Egypt's defense minister has denied reports that the army used live ammunition on protesters, state-run media reported.
Interior Minister Mohamed Ibrahim told police forces Sunday that he understands the challenges and demands they've faced, saying "together with your brothers at the armed forces, you constitute the country's shield and fort in face of all dangers."
"You've faced unprecedented and systematic patterns of violence," he said. "Your security during these confrontations is my goal."
Ibrahim huddled with Prime Minister Hisham Qandil on Monday over state of emergency arrangements, including maintaining peaceful expression, but also dealing firmly with saboteurs targeting police.
The Transport Ministry said that despite the tumult in the Suez Canal region, the unrest has not affected shipping operations to or from the eastern and western ports of Port Said or the traffic at the El Arish port.
Black Bloc labeled terrorist group
Egyptian Prosecutor General Talaat Abdullah has listed one anti-government group, the Black Bloc, as a terrorist entity.

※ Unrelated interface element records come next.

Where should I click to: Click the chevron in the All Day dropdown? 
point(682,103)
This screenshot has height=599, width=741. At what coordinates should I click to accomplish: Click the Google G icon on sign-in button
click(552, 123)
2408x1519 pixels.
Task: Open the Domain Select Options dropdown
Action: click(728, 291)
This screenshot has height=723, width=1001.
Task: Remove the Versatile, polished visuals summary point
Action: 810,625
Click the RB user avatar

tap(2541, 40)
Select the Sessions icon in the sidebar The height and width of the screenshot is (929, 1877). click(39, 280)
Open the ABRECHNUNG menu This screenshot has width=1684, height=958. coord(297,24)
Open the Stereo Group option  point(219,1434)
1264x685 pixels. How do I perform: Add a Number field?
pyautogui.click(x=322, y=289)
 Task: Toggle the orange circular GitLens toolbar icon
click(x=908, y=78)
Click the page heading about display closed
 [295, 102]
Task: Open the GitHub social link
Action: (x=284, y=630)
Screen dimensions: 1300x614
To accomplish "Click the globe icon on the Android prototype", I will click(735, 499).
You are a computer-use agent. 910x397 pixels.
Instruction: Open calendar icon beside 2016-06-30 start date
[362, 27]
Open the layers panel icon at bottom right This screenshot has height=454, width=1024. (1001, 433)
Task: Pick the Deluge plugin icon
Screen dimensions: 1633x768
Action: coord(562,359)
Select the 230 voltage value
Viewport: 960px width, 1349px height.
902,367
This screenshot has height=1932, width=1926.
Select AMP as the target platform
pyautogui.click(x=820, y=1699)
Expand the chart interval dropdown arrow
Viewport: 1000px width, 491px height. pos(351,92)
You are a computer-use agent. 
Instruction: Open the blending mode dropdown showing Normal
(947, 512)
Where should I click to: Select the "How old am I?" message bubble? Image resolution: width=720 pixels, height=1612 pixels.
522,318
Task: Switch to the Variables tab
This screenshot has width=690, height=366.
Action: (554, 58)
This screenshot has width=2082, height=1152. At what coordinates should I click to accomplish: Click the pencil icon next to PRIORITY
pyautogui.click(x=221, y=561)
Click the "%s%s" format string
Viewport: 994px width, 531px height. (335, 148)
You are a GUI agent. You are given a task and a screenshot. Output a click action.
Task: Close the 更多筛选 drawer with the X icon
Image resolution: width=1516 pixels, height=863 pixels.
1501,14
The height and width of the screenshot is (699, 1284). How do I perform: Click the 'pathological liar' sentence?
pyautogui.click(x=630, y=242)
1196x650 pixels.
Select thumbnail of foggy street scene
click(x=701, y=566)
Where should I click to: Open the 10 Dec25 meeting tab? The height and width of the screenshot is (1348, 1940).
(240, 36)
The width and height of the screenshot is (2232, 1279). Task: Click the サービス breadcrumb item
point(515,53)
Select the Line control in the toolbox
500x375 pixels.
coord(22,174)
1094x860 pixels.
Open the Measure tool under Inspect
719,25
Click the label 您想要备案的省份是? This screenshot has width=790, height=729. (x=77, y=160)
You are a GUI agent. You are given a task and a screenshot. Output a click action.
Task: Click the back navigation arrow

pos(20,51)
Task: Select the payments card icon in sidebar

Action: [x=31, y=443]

Authorities say its members are often seen wearing black ski masks, waving their trademark black flag while taking part in some of the most violent attacks against police and security forces.
The designation raises the specter of the government taking a more aggressive stance against anti-government protesters.
The group says its mission is to fight government corruption and oppression. The government has often used the Black Bloc's aggressive tactics to depict anti-government protesters as part of an insurgency that wants to topple Egypt's leadership.
Morsy calls for talks
In a speech Sunday night, Morsy decried the behavior of "criminals," saying recent violence "does not have anything to do with the Egyptian revolution. ... In fact, it is against the revolution."
But he acknowledged the legitimate dissent in Egypt, saying "dialogue is the only way to bring about stability and security."